AIM OF THE EXERCISE:
According to the article about the space penetrator, what shape is the instrument module?

EXCERPT:
(begin)
Monster Machines: This Micro-Penetrator Impregnates Planets — With Science

Monster Machines: This Micro-Penetrator Impregnates Planets — With Science

After nearly a decade and billions of dollars in R&D costs, we’ve still barely scratched the surface of Mars. That sort of outlay just won’t work for exploring Jupiter’s moon Europa, especially since all the interesting parts of the moon, like its potential subterranean ocean, are encrusted with meters of ice. But with the help of the UK’s new space penetrator module, we may be able to inject our scientific devices metres deep into other celestial bodies.

The space penetrator is a lightweight, bullet-shaped, self-contained instrument module designed to be shot into the strata of extraterrestrial bodies. So rather than attempt to safely land a rover, have it scoop up surface soil, process, analyse and transmit its findings back to Earth while hoping that at no point does anything go wrong to disrupt the multi-billion dollar mission or anyone asks what the dirt is like a bit further down, the space penetrator would perform the analysis directly in the before transmitting the data back mission control. No sticky wheels, no dusty solar panels, no fuss, no muss.
(end)
EXCERPTED DATA:
(begin)
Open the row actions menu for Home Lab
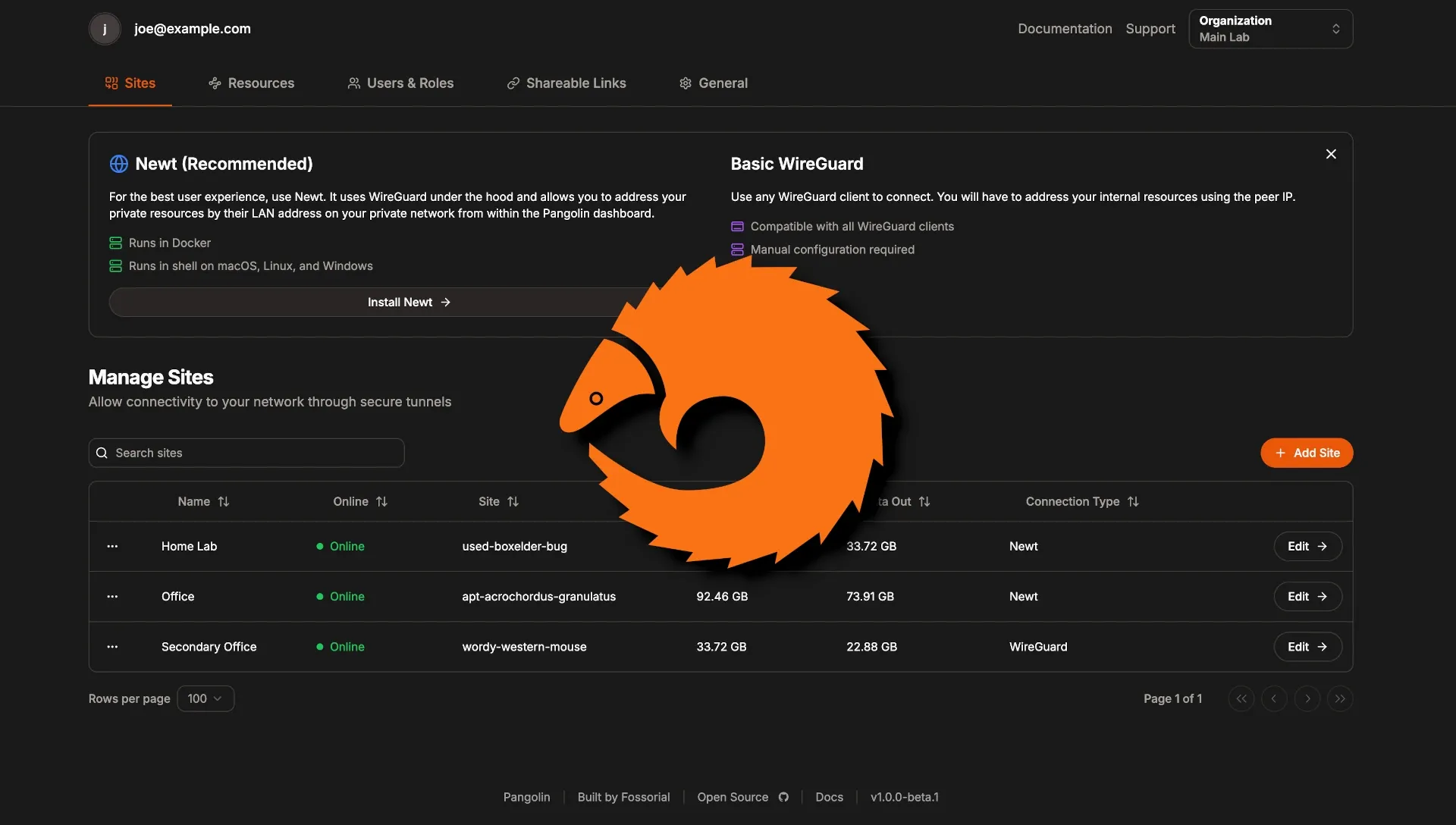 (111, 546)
(end)
(begin)
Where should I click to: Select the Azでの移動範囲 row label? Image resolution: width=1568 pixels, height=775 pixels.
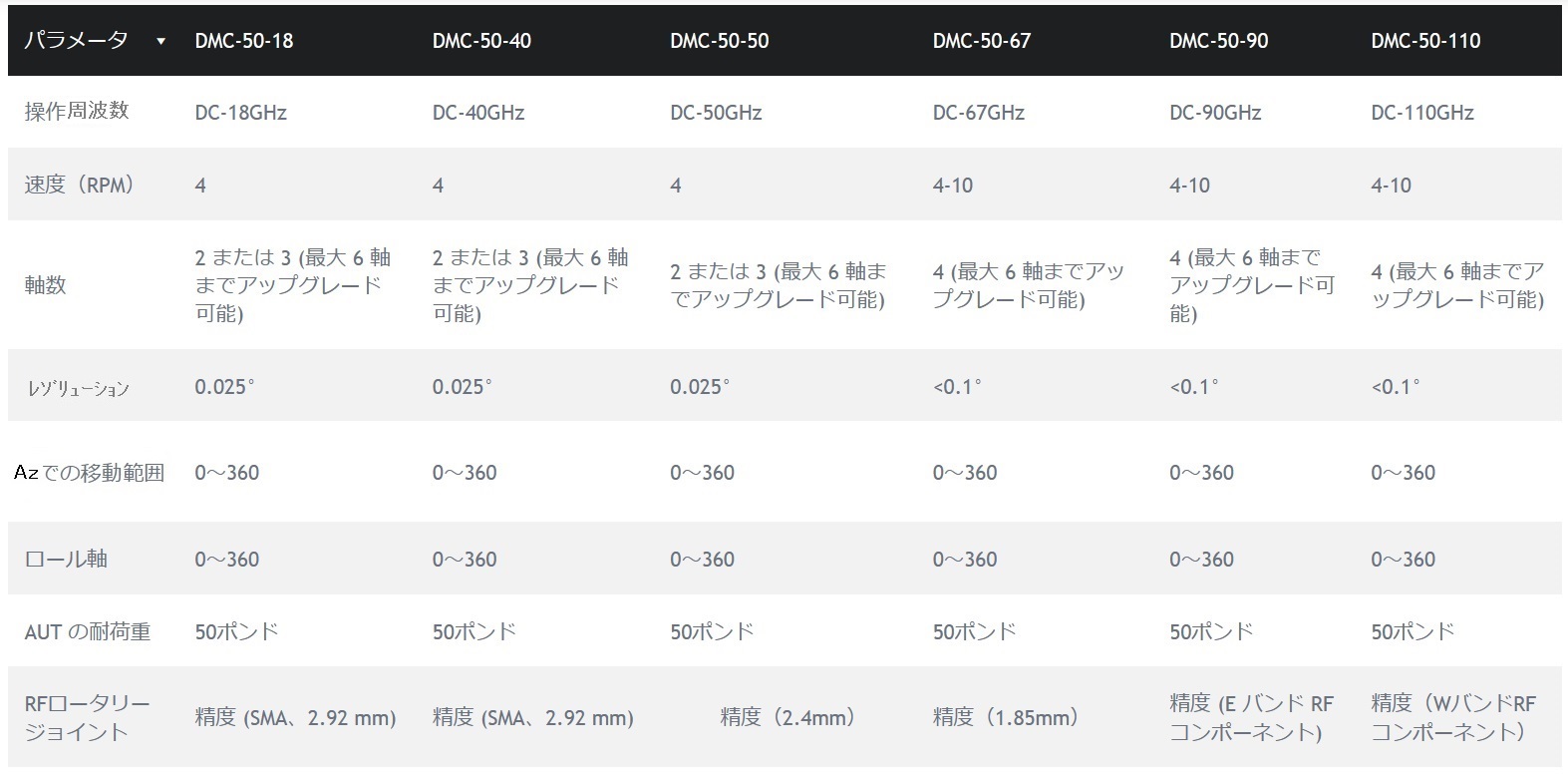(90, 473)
(end)
SOLVED PROBLEM:
It is bullet-shaped.